Sur les recommandations de ses parents, elle assure ses arrières en obtenant une maîtrise d’anglais. Pendant quelques années, elle mène une double vie : prof au collège le jour, comédienne au théâtre le soir. Elle ne regrette rien : “Moi, célèbre à vingt ans, ça aurait été un désastre de futilité ! Je serais devenue Paris Hilton.”

Les années passent, riches d’expériences. Elle fait le deuil de la notoriété. “ Ce n’est pas grave, on l’accepte et on fantasme le métier autrement. Le désir profond, c’est jouer : varier les plaisirs, rencontrer des gens intéressants, travailler au maximum.” Elle multiplie les projets au théâtre, joue dans des courts-métrages, cachetonne en acceptant des pubs, du doublage ou des petits rôles dans des téléfilms. Elle apparaît même dans une production de Luc Besson, Yamakasi, d’Ariel Zeitoun. Malheureusement, lui dit-on, on n’a pas vu le film. “Attends je peux te refaire la scène… ”. Elle prend une grande inspiration. “Jamel, non ?” Pause. “Voilà, t’as pas vu le film mais tu m’as vue.”

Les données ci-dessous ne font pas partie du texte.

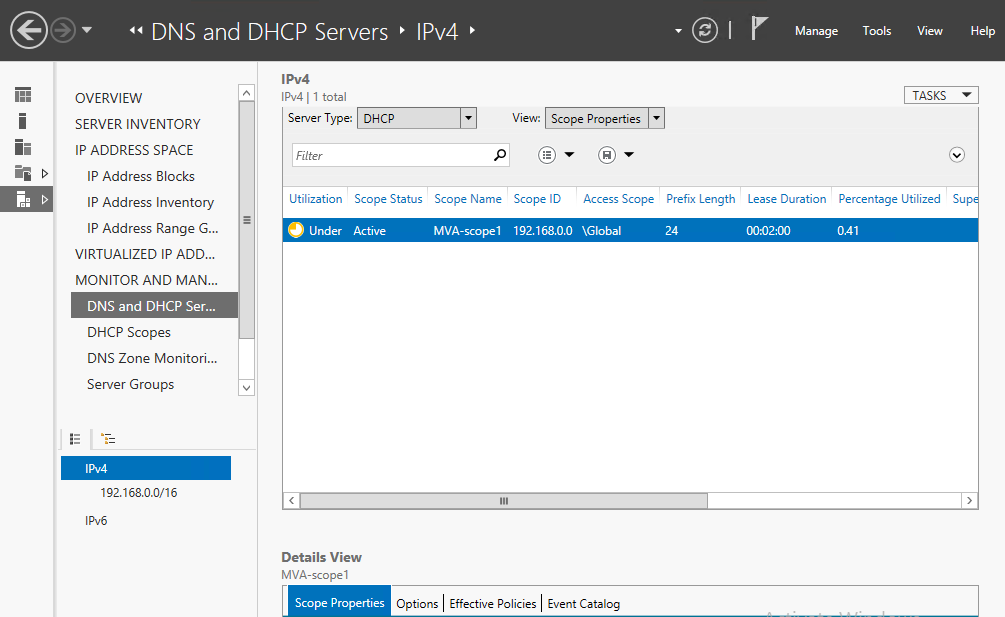1005x617 pixels.
Task: Open the View Scope Properties dropdown
Action: tap(656, 119)
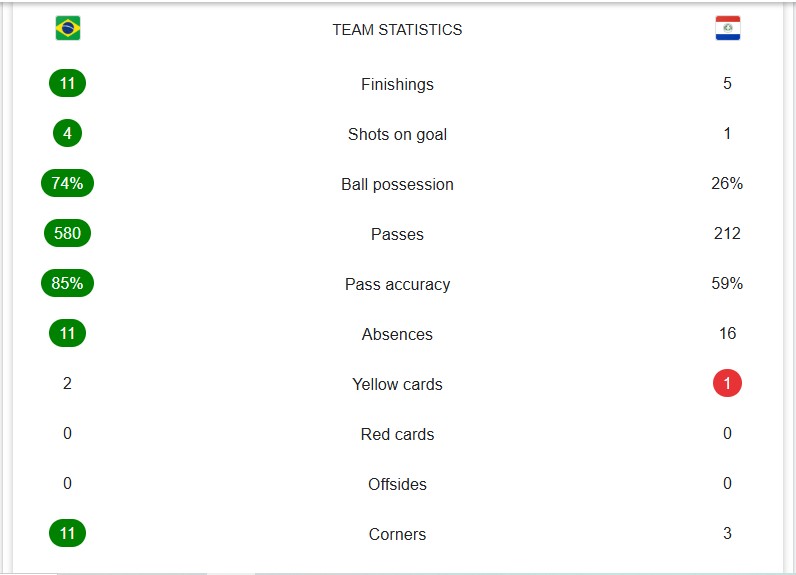
Task: Select Brazil's green 11 Corners badge
Action: 68,533
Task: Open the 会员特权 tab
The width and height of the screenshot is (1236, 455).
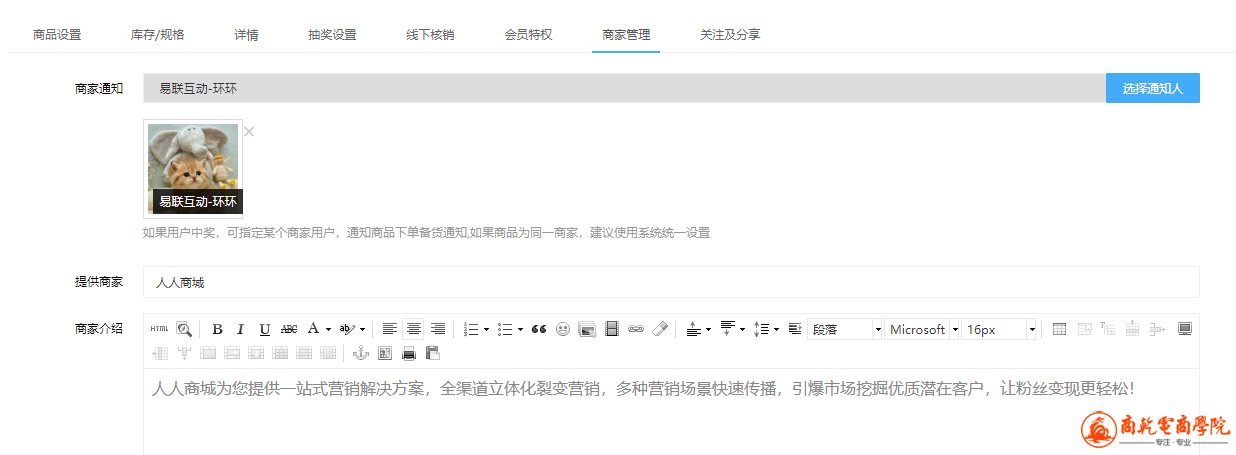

En dépit des petites frustrations, ces cachets lui permettent de laisser tomber l’enseignement. Tant mieux pour ses élèves : “J’étais une mauvaise prof, pas du tout pédagogue”, rigole-t-elle. Elle intègre la troupe à Palmade en 2010. Fin 2012, elle se présente au casting de “Connasse”.

“Elle va en inspirer plus d’un”

Elle s’est imposée. Noémie Saglio, co-auteure du programme, a flashé tout de suite : “On a vu des pétasses, ça ne marchait pas. La Connasse, c’était elle. Les comédiennes françaises sont souvent trop intellectualisantes. Camille est tout sauf bête mais elle ne se prend pas la tête, c’est son corps qui répond. On sent qu’elle a été formée par le théâtre.” Son acolyte Eloïse Lang appuie : “Elle a un naturel désarmant, un talent de malade. Depuis que je la connais, je me demande pourquoi un joyau comme ça n’a pas été découvert avant.”

De son côté, Camille Cottin se réjouit du succès du programme (qui tourne un max sur les réseaux sociaux) mais garde la tête froide.

“Je sais que ça peut s’arrêter, c’est un métier chelou, tu peux rétrograder. Dans un an, je serais peut-être chez moi en train de m’empiffrer parce que personne ne m’appelle. Ou alors je te dirai que je suis overbookée et que je n’ai pas le temps de répondre à tes questions de merde.”

On rigole. Camille Cottin n’a pas connu la gloire à vingt ans, mais l’avenir lui appartient plus que jamais. “Elle va en inspirer plus d’un”, prédit Noémie Saglio. Elle est prête. Si l’actrice est sans âge, son jeu est mûr à point. Camille sourit : “Tu sais, je suis très jeune, mais j’ai beaucoup d’expérience.” Elle ajoute un clin d’œil.